Some Personal Guarantees are Partial or Limited Personal Guarantees, capping your liability at a fixed amount or percentage of the loan or funding limit, a common approach from invoice finance lenders and Community Development Finance Institutions (CDFI’s).

Why Do Lenders Require Personal Guarantees?

To put it simply, lenders need to manage risk. A Personal Guarantee takes the business’ liability, in the event of default or insolvency, outside of the limited liability framework of a limited company, providing another opportunity for the lender to recoup the capital, interest and fees they are owed.

If a business has a lack of trading history, poor credit or no assets to raise finance against, Personal Guarantees provide additional comfort to lenders, allowing them to lend more, at cheaper interest rates, and with more favourable terms.

Is It Possible to Get a Loan Without a Personal Guarantee?

Yes, but not every business will qualify, as lenders often have more complex criteria, or require other forms of security: 

1) Strong financials and credit score: There are some fintech lenders who can provide unsecured loans without Personal Guarantees if a business can demonstrate consistent financial performance and a strong growth trajectory.

2) Collateral‑backed loans: Some traditional lenders do not require personal guarantees if you can offer an asset as security.

3) Smaller loans: Most lenders consider their loan portfolio when making a decision.
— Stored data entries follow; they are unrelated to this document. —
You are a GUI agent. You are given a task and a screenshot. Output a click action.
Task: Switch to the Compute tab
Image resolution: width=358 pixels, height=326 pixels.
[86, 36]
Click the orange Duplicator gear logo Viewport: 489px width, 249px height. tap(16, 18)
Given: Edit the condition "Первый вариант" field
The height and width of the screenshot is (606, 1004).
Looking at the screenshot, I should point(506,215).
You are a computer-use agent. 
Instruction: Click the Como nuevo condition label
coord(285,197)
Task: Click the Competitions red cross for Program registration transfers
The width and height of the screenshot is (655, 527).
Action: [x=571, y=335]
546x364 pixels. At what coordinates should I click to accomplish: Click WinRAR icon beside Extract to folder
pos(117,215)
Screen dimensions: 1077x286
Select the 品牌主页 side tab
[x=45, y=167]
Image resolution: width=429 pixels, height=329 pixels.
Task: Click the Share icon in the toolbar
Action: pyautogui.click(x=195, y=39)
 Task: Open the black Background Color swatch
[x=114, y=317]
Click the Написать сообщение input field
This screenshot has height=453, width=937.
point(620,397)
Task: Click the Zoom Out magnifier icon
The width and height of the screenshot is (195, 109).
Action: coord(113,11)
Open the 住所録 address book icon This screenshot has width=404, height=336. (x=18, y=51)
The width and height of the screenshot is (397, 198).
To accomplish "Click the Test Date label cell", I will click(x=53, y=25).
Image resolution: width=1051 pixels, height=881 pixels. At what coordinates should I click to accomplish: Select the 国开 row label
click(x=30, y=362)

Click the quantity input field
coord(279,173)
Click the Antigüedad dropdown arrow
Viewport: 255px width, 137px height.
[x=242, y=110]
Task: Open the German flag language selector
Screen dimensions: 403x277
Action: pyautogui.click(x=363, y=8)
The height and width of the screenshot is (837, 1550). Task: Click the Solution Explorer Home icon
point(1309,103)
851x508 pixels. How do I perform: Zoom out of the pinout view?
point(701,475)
Smaller loans carry less risk for a lender, meaning Personal Guarantees are not always required.

4) 3rd-party guarantors: Some niche lenders can take a 3rd-party Personal Guarantee from someone who isn’t a owner or director, such as an employee or relative.

Despite the nuances, lenders still assess risk based on:

  • Loan amount, term and purpose

  • Trading and credit history

  • Repayment plan and cashflow projections

  • Bank statement performance

How to Improve Your Chances of Being Accepted For a Loan Without a Personal Guarantee

1) Your Credit Profile: Pay your creditors on time and diversify the types of credit used.

2) Be Document Ready: Use reports from accounting software to evidence improving trading performance and debt serviceability.

3) Maintain Pristine Records: File VAT Returns, Annual Accounts and Confirmation Statements on time.

Pros and Cons of Loans Without a Personal Guarantee

Pros:

  • Personal assets are not at risk in the event of default or insolvency.

  • Business finances and personal finances remain separate.

  • The ability to access funding without signing a Personal Guarantee.

Cons:

  • Collateral can still be required as security and lenders have stricter credit requirements.

  • Loan amounts or terms may be limited compared to Personal Guarantee backed loans.

  • Interest rates may be higher due to increased risk from the perspective of the lender.

Final Thoughts

So, is it possible to get a business loan without a personal guarantee?

Yes, particularly for established businesses with strong trading history or collateral for security. But, these options are often harder to access and may involve trade‑offs regarding loan amount, interest payable and other terms.

It is always recommended to seek Independent Legal Advice before signing a Personal Guarantee, to ensure a comprehensive understanding of the agreement and the risks involved.